生産効率を上げる余地はまだある
生産効率の向上についてどう考えますか。
山田:食料危機について議論するのなら、まだまだ生産効率を上げる余地があるということを考慮に入れるべきだ。今どういうことが起きているかというと、米国などのメジャープレーヤーに、世界の生産効率を大きく改善しようとするインセンティブが働いていないという状況がある。
大豆の例で顕著だが、現在の世界の需要量にマッチする価格との対比で見ると、米国、アルゼンチン、ブラジルなどはずっと低いコストで生産できている。だから、大きなマージンがある。需要量と価格がバランスするぎりぎりのところにインドがあるとすると、インドはコストが高いのでほとんどもうからない。需要が増えれば、もっと効率の低いところに生産基地が広がって、さらに高い値段で需給が均衡することになる。
そこで何が起きているか。米国の穀物メジャーや農薬メーカーは自らの生産性を上げて利益を増やそうというインセンティブは働くが、インドの生産性を高めたいとは思わない。需給が均衡する価格が下がれば、自らの利益が減ってしまうからだ。残念ながら、米国の農業はどんどんデジタル化が進み、効率的になっていくが、インドなどまだまだ生産性を高める余地のある新興国は状況が変わらないというパラドクスが起きてしまっている。

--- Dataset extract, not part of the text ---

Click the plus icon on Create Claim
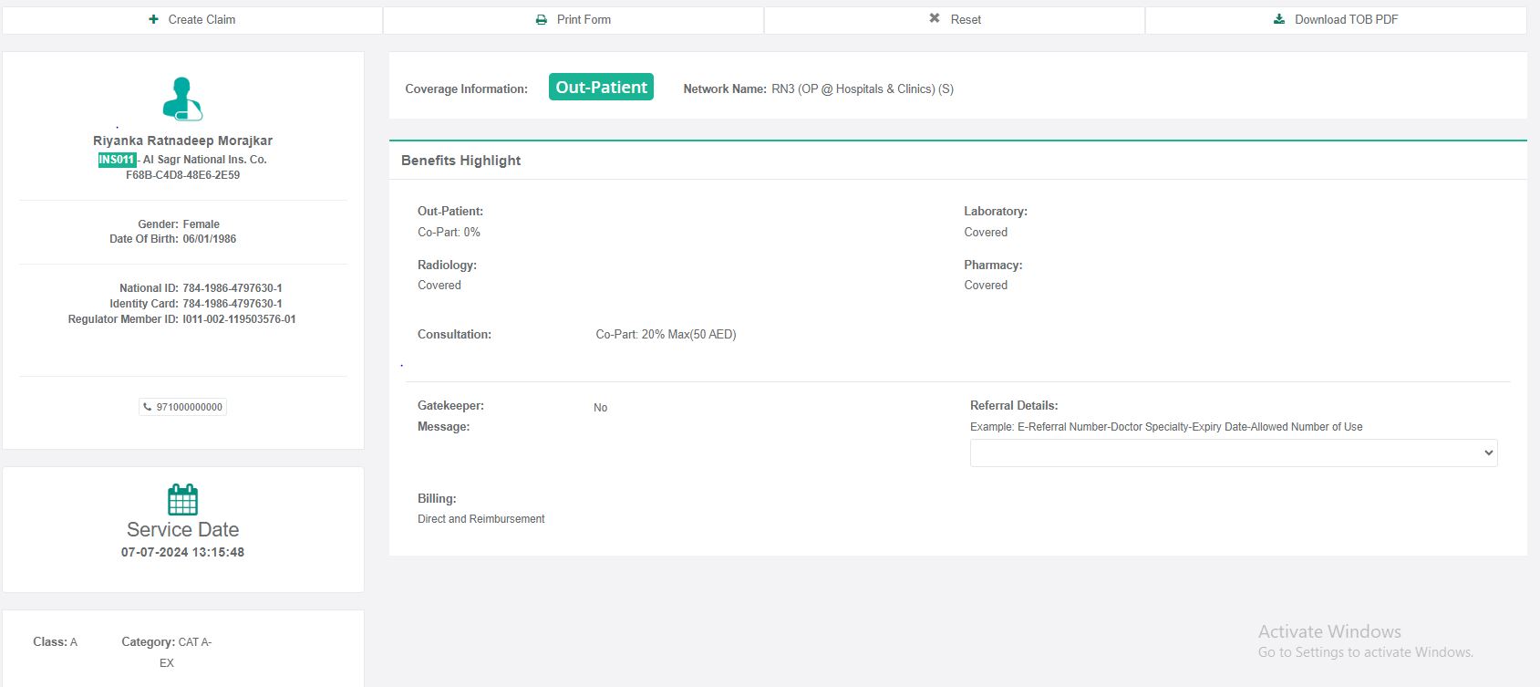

このパラドクスを解決できれば、世界の食料生産はずっと効率的になる。栽培面積の大きいインドには、相当なポテンシャルがある。

中国の動向をどう見ていますか。
山田:中国は大きな転換点にある。これまではかなりうまくやってきた。所得向上に伴い増加するタンパク質の摂取では、環境負荷の少ない鶏肉を政策的に推奨してきた。牛肉と比べると、同じ重さのタンパク質を生産するために必要な穀物の量が少ないし、肥育時に排出されるCO2の量も少ない。エサのトウモロコシの生産から養鶏に至るバリューチェーンもうまく構築してきた。
ただ、それを今後も続けることは難しくなっている。トウモロコシの生産への補助を財政的にまかなえなくなってきていて、輸入せざるを得ないようになってきている。中国はまだトウモロコシをほぼ自給しているが、もし自給率が20%落ちれば、米国の純輸出量の80%程度に相当する量を輸入する必要が出る。このことは、相当ウオッチする必要がある。
日本は今米国から大量のトウモロコシを輸入している。だが、もし中国が米国のトウモロコシの輸入に傾斜したとき、日本は米国以外のどこから調達するのか。南米なのか。それとも、もっと他の地域があるのか。そういったことを、調達先を分散するという観点から考えなければならない。